Context: Why frontloading is happening
According to FreightWaves, the Port of Los Angeles handled 840,165 twenty-foot equivalent units (TEUs) in May 2026, up 17% from May 2025. Year-to-date volume reached 4,119,869 TEUs, a 1.4% increase over the same period in 2025. Port of Los Angeles Executive Director Gene Seroka said during a media briefing: “We’re seeing cargo move for a combination of reasons including inventory replenishment, concerns about fuel costs, trade-policy uncertainty and preparation for upcoming retail seasons. Companies are operating with shorter planning horizons and taking advantage of opportunities when they emerge.” The strong May performance builds on a depressed base in May 2025, when import traffic was severely undercut by President Donald Trump’s Liberation Day tariffs on China.

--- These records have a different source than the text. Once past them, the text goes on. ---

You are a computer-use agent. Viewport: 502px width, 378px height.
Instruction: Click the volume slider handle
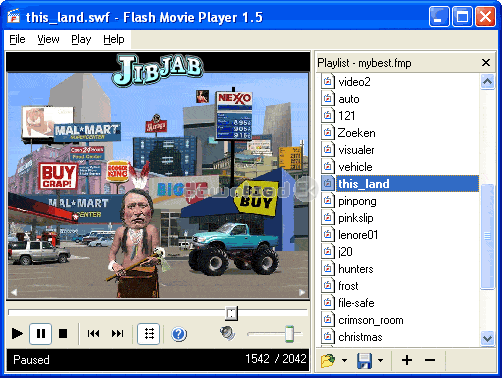[289, 334]
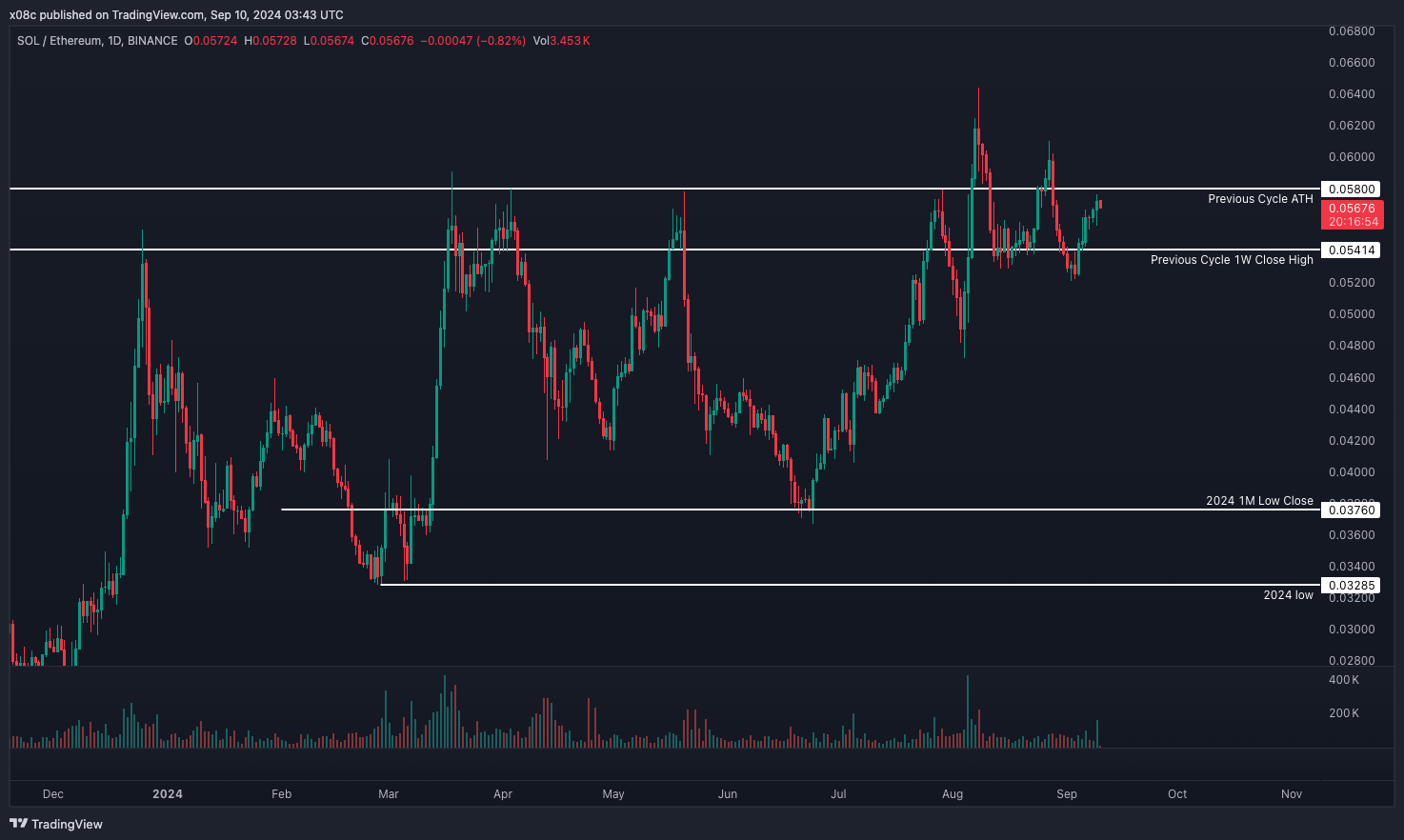Click the '2024 1M Low Close' label
This screenshot has width=1404, height=840.
point(1258,501)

Disaggregated trade flows: Imports surge, exports slip
May loaded imports totaled 449,370 TEUs, a 26% year-over-year gain. Loaded exports, however, fell 10% to 107,657 TEUs, while empty containers — often a leading indicator of future import demand — rose 18% to 283,138 TEUs. The divergent trend underscores the ongoing imbalance in trans-Pacific trade, with U.S. consumer demand driving inbound volumes while export activity remains subdued.

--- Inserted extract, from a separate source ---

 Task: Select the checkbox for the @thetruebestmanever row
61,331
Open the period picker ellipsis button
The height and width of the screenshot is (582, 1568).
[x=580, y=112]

| Metric | May 2026 (TEUs) | Year-over-Year Change |
|---|---|---|
| Total container volume | 840,165 | +17% |
| Loaded imports | 449,370 | +26% |
| Loaded exports | 107,657 | -10% |
| Empty containers | 283,138 | +18% |
| Year-to-date total | 4,119,869 | +1.4% |
Operational implications for shippers and carriers
The early surge places additional strain on terminal capacity, trucking, and rail intermodal connections at the San Pedro Bay port complex. With peak season arriving earlier than usual, freight forwarders and logistics managers should prepare for potential congestion and extended dwell times, especially at the busiest U.S. container gateway. The combination of inventory replenishment and tariff-driven frontloading means shippers should secure equipment and book space well in advance. The elevated empty container count (up 18%) suggests strong inbound volume will continue, as empties are repositioned for further imports. However, reliance on shorter planning horizons — as noted by Seroka — could amplify last-minute rate volatility on the transpacific eastbound lane.
Watch list: Tariff policy and peak season duration
Key factors to monitor include further U.S. tariff actions on Chinese goods, which have already distorted import patterns, and the possibility of broader trade disruptions such as the proposed tax on Chinese ships, which analysts warn could hurt U.S. agricultural exporters. Additionally, the magnitude of peak season demand beyond May remains uncertain; if frontloading exhausts demand early, the traditional late-summer peak may be muted. The upcoming F3: Future of Freight Festival and Supply Chain AI Symposium — mentioned in the FreightWaves report — will likely feature discussions on these trends.